Exercise aim: Please copy the CRP and hsCRP text below from "On the other" to "level rises slightly.", swapping "myocardial cells" for "heart muscle cells".

Document extract:

Understanding the Difference Between CRP and hsCRP

Are CRP and hsCRP testing the same thing? Some say they are the same, while others disagree. Many clinical doctors in hospitals also tend to confuse them. Why do we have two testing ranges for one substance? Today, I will briefly share with you these two familiar yet unfamiliar testing items.

First, CRP and hsCRP test for the same substance, which is the C-reactive protein. “hs” stands for high sensitivity; this is what we refer to as high-sensitivity or hs CRP. However, essentially, both tests measure CRP.

Next, another question is, why are there two different testing items?

The clinical applications of these two testing items are different.

Regular CRP has been widely used as an indicator of infection and inflammation. When we go to the hospital with a cold or fever, in addition to the complete blood count, many doctors like to look at the CRP level, mainly to differentiate between inflammatory infections and bacterial infections.

Understanding the Difference Between CRP and hsCRP

On the other hand, hsCRP is mainly used in clinical settings to assess cardiovascular risk. This explanation may seem inadequate. Let’s consider a hypothetical situation: when a patient has minor cardiovascular changes, but clinically has not yet developed cardiovascular disease, myocardial cells are damaged (this damage is subtle and goes unnoticed), and the CRP level rises slightly.

Excerpted data:
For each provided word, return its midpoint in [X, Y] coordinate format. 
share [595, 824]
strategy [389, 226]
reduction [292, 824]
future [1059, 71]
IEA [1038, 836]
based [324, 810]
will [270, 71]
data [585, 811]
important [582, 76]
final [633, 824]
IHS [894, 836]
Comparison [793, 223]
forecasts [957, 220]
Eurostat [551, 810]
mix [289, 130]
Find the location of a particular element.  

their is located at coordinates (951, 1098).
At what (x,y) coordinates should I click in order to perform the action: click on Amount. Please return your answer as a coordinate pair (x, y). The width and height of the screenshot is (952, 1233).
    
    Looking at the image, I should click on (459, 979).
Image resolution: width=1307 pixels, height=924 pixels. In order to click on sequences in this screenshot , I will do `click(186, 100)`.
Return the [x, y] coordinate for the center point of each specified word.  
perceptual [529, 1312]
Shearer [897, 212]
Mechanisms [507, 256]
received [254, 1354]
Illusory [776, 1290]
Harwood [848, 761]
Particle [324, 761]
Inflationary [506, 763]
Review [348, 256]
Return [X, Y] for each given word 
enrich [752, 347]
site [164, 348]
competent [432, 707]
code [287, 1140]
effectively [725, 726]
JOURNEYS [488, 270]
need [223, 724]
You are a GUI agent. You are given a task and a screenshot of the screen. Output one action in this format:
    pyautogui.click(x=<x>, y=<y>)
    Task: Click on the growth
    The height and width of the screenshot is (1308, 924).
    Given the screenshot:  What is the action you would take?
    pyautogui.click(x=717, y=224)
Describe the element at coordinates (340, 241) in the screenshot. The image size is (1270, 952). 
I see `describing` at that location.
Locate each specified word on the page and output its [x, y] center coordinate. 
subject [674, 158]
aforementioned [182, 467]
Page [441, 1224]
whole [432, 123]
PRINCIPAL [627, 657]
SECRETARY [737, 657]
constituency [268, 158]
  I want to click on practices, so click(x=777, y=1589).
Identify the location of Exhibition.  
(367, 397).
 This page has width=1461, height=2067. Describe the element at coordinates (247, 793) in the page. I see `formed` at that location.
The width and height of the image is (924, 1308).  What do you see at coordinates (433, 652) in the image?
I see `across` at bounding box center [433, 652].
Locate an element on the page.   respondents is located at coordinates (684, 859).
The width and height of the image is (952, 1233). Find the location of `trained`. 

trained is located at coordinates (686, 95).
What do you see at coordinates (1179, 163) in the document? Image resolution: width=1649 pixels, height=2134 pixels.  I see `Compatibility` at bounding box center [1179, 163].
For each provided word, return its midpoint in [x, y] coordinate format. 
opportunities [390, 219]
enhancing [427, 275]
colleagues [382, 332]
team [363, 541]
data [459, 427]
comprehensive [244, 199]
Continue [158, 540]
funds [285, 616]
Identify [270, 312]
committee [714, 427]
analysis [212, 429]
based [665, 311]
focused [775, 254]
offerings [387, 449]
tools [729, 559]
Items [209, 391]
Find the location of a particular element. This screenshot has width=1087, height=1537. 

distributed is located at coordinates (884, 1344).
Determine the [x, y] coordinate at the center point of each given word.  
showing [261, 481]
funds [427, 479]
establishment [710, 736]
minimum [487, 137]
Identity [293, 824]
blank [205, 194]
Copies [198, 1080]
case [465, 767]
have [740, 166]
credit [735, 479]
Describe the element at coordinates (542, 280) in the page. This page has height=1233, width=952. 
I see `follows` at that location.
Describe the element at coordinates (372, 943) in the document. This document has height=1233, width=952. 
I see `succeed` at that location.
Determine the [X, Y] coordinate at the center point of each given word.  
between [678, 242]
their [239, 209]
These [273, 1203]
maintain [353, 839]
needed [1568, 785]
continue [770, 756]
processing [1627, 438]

Response box:
On the other hand, hsCRP is mainly used in clinical settings to assess cardiovascular risk. This explanation may seem inadequate. Let’s consider a hypothetical situation: when a patient has minor cardiovascular changes, but clinically has not yet developed cardiovascular disease, heart muscle cells are damaged (this damage is subtle and goes unnoticed), and the CRP level rises slightly.